Mühlen mahlen bekanntlich langsam, auch die der Behörden. So kann es vorkommen, dass ein Antragsteller wochenlang auf sein Bürgergeld warten muss. Hat er Vermögen, kann er zwischenzeitlich hiervon leben. Manchmal helfen aber auch Freunde, Verwandte, Bekannte oder gemeinnützige Organisationen, mitunter sogar eine Bank, mit einem Darlehen, einem Überbrückungsdarlehen, aus.

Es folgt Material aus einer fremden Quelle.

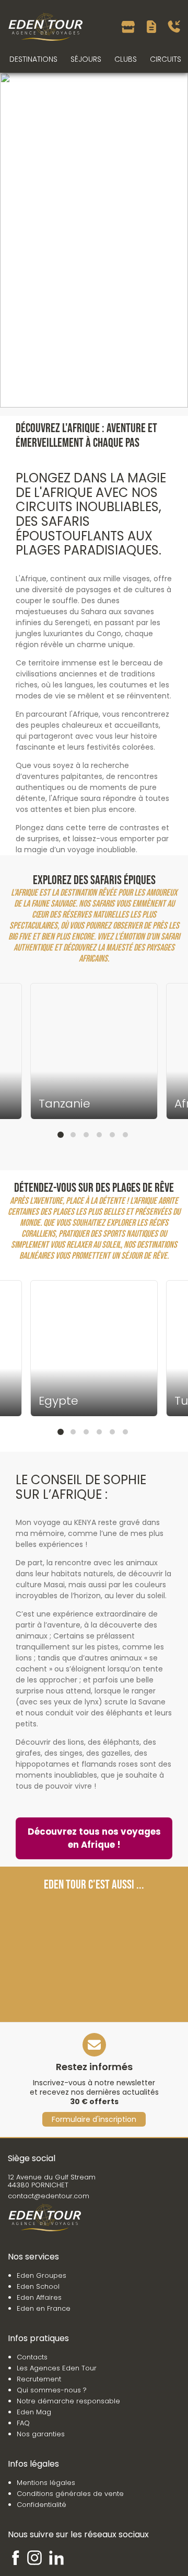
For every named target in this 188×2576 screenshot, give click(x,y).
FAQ (23, 2423)
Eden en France (43, 2308)
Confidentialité (41, 2505)
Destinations (33, 59)
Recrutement (39, 2379)
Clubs (125, 59)
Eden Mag (34, 2412)
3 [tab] (86, 1134)
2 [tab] (73, 1134)
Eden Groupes (41, 2275)
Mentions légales (46, 2483)
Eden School (38, 2286)
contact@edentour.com (48, 2196)
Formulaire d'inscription (94, 2119)
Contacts (32, 2357)
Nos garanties (41, 2434)
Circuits (165, 59)
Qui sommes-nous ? (52, 2390)
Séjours (85, 59)
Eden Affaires (39, 2297)
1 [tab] (60, 1135)
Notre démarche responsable (68, 2401)
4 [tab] (99, 1134)
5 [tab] (112, 1134)
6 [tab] (125, 1134)
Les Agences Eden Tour (57, 2368)
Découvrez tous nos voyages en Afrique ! (94, 1838)
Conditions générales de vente (70, 2494)
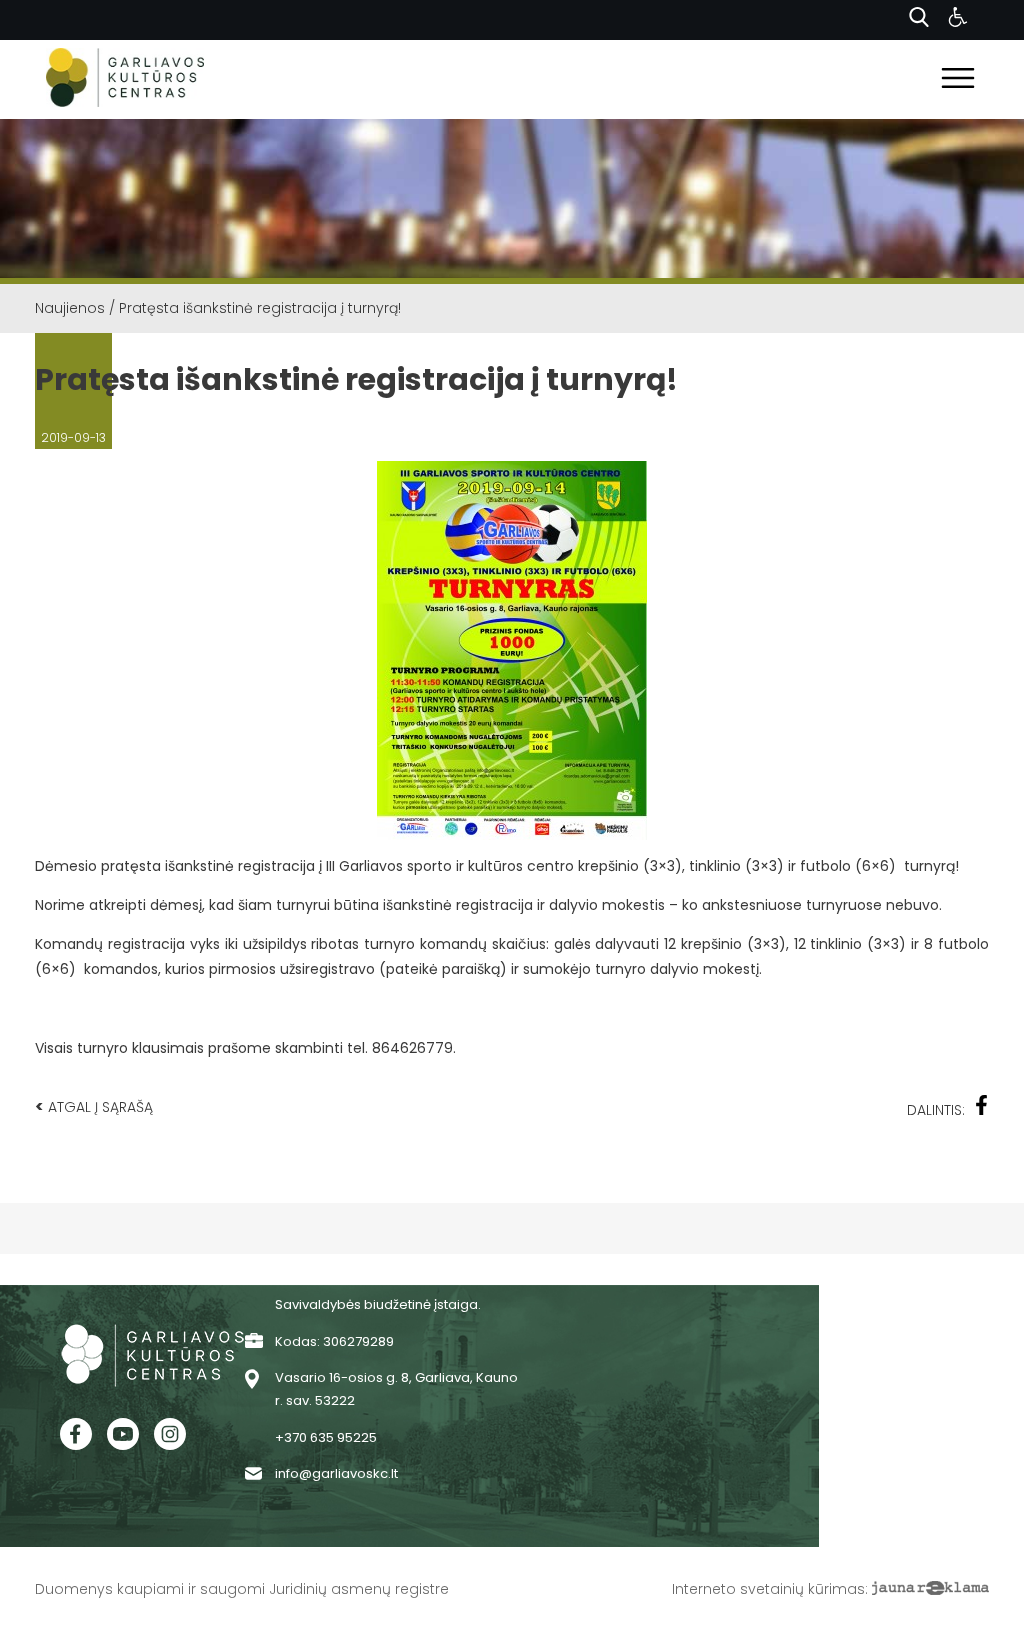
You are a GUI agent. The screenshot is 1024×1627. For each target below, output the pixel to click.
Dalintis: (936, 1110)
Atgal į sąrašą (94, 1106)
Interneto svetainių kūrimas (768, 1589)
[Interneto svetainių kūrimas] (930, 1589)
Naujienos (70, 308)
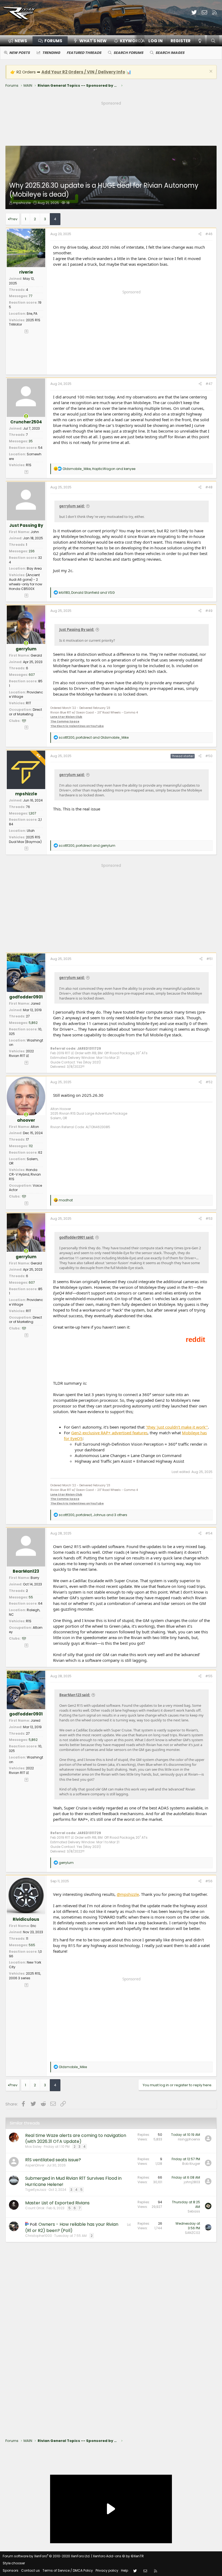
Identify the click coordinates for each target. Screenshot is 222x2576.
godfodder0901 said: (76, 1237)
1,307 (32, 813)
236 (32, 551)
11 (27, 1938)
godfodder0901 (26, 997)
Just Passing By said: (76, 629)
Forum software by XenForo (46, 2556)
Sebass (194, 2211)
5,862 (33, 1022)
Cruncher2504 (26, 422)
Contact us (30, 2570)
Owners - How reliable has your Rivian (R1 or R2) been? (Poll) (71, 2227)
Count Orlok (34, 2208)
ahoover (26, 1120)
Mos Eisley (33, 2146)
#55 (209, 1676)
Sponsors (10, 2570)
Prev (13, 219)
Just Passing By (26, 525)
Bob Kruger (191, 2163)
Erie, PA (32, 313)
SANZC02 (192, 2232)
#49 (209, 610)
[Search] (213, 40)
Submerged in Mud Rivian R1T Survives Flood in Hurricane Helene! (73, 2181)
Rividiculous (26, 1919)
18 (68, 202)
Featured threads (84, 52)
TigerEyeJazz (35, 2189)
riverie (26, 272)
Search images (169, 52)
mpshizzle (22, 202)
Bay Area (34, 568)
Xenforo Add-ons (118, 2556)
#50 (209, 756)
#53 (209, 1218)
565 (32, 1945)
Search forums (128, 52)
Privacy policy (107, 2570)
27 (28, 1016)
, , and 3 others (93, 1515)
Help (124, 2570)
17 (27, 1139)
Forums (53, 41)
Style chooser (14, 2563)
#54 (209, 1533)
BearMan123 (26, 1571)
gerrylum (26, 649)
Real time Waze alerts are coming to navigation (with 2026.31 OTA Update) (75, 2138)
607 (32, 674)
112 (31, 1146)
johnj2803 (192, 2182)
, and (99, 468)
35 (31, 441)
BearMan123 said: (74, 1694)
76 (28, 806)
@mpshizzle (128, 1894)
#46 (209, 234)
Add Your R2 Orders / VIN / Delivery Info (83, 72)
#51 (209, 958)
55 (31, 1597)
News (21, 41)
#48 (209, 487)
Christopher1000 (38, 2235)
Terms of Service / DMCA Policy (68, 2570)
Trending (51, 52)
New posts (19, 52)
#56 (209, 1881)
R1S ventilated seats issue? (53, 2160)
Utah (31, 830)
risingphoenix (189, 2139)
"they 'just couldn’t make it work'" (177, 1427)
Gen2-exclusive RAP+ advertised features (109, 1432)
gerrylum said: (72, 506)
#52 (209, 1082)
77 (30, 296)
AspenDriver (34, 2165)
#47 (209, 383)
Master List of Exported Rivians (57, 2203)
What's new (93, 41)
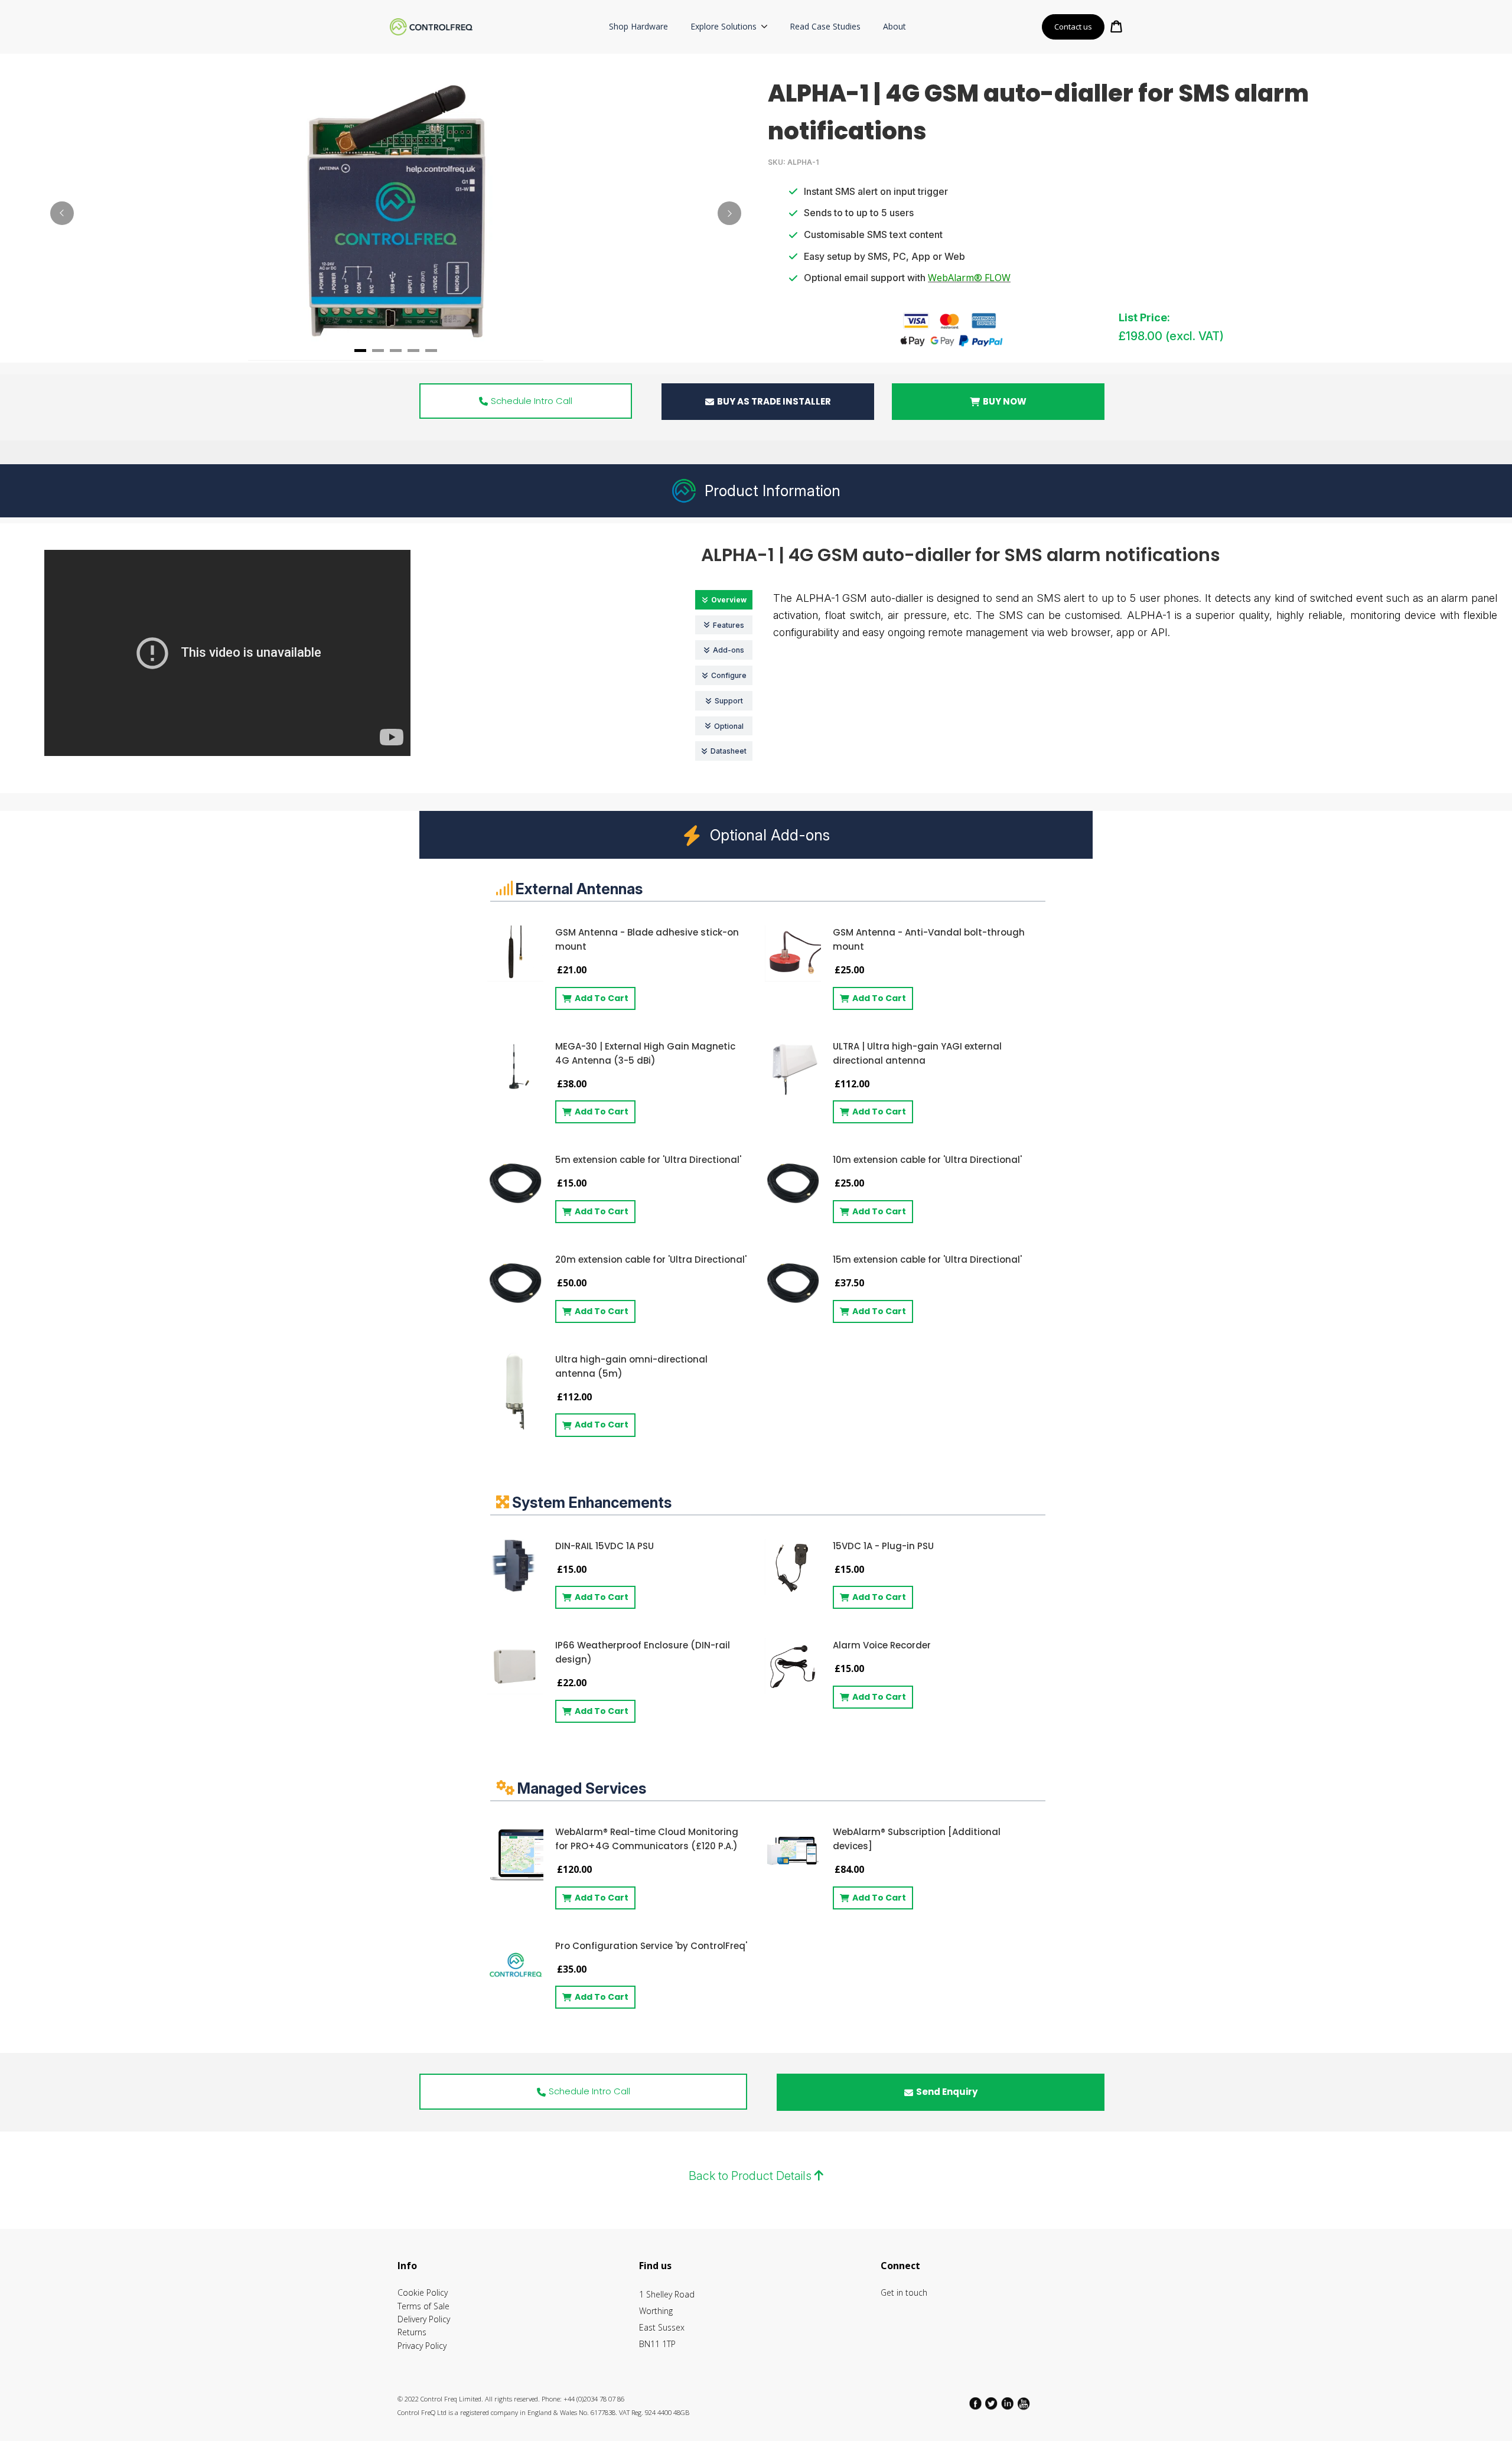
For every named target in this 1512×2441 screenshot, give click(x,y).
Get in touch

Die Frage, die sich stellt: Handelt es sich bei diesem darlehensweise gegebenen Geld um Einkommen i.S.d. Bürgergeld-Gesetzes? Kann es auf den Bürgergeld Anspruch angerechnet werden?
Wir beantworten diese Frage in nachfolgendem Artikel.
Darlehen verkürzt den Bürgergeld Anspruch nicht
Ein privater Kredit darf vom Jobcenter nicht auf das Bürgergeld angerechnet werden.
Der Bürgergeld Regelsatz deckt gerade das Existenzminimum. Manchmal helfen Verwandte oder Freunde mit einem privaten Darlehen bzw. Kredit weiter. Manchmal erhalten Bezieher von Bürgergeld sogar einen Verbraucherkredit von einer Bank. Die Inanspruchnahme und Nutzung eines Darlehens ist möglich, ohne dass das Jobcenter seiner Leistungen kürzen bzw. die Darlehenssumme auf den Bürgergeld Regelsatz anrechnen darf. Dabei spielt es keine Rolle, was der Bürgergeld Bezieher mit dem Kredit macht bzw. wofür er das Geld ausgeben möchte. – Das hat schon vor einiger Zeit das Bundessozialgericht unter dem Az.: B 4 AS 30/20 R entschieden.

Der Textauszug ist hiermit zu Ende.